I had same problem ...sequaking...
dealer said it was designed that way...


----------



## Voltes Five (Sep 17, 2008)

Mine makes sounds too. am planning on replacing my pads with quieter ones with less dust brakes.


----------



## GRNMACHINE (Feb 17, 2009)

*Re: Brakes Question (hj3!)*

hj3!--can you tell me what kind of brakes/rotors you used? Did you have to replace the sensors at the same time? It looks like some pads come with the sensors and some do not.... Kind of confusing. The prices on brake jobs and parts are insane.


----------



## Stinky999 (Sep 14, 2006)

*Re: Brakes Question (Flash)*

My wife's '07 3.6 was skealing with 19K. I checked the pads and there is close to half the material left up front and 2/3 in back. I suspect we have another 8-10k for the fronts and 15k for the rears.

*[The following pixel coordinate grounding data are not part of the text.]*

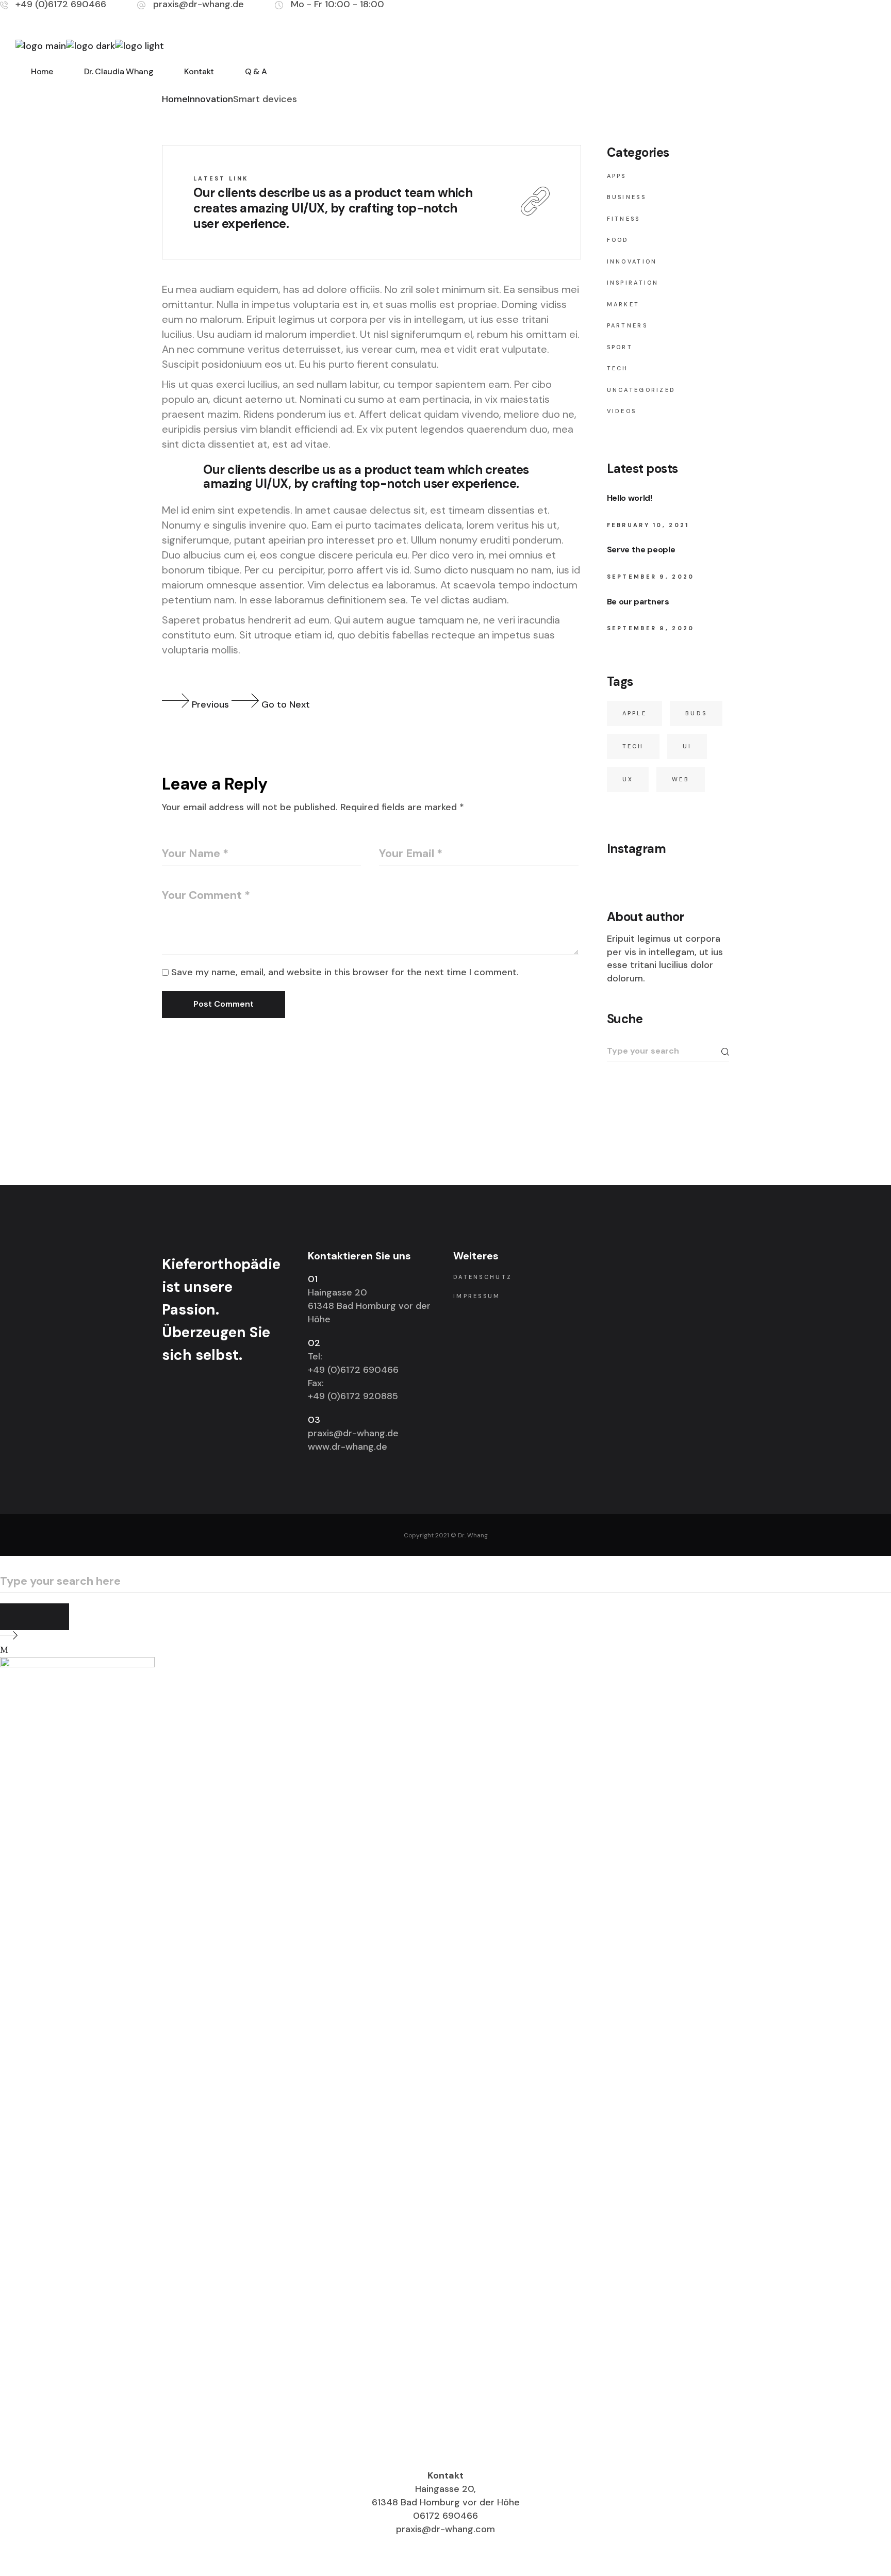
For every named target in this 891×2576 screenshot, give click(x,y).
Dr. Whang (473, 1535)
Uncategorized (641, 389)
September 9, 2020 (651, 576)
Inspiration (633, 282)
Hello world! (629, 498)
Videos (622, 411)
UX (628, 779)
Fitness (623, 218)
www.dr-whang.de (347, 1446)
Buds (696, 713)
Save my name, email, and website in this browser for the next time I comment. (345, 972)
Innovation (210, 99)
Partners (627, 325)
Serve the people (641, 549)
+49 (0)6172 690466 (353, 1370)
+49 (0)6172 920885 (353, 1396)
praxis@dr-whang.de (353, 1433)
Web (680, 779)
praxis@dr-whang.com (445, 2529)
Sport (620, 347)
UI (687, 746)
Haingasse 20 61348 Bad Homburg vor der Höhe (369, 1305)
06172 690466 (445, 2515)
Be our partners (638, 601)
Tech (618, 368)
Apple (634, 713)
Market (623, 304)
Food (618, 239)
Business (626, 197)
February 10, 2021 (648, 525)
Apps (616, 175)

You can easily shine a flashlight into the wheel to see how much material is left. If the brakes are working fine, I would not replace them until the warning light comes on. That is the purpose of the light.
As far as cost goes, $1900 is not unreasonable. The Q7 has substantial brakes, 6 piston calipers front and 4 piston rear. They are the same brakes as used on the Cayenne, if that makes you feel any better







(well, also the Touareg







). I needed brakes on my Phaeton last year and was quoted $1000, just for the fronts (I did it myself for $400).
Good luck.
Roger


----------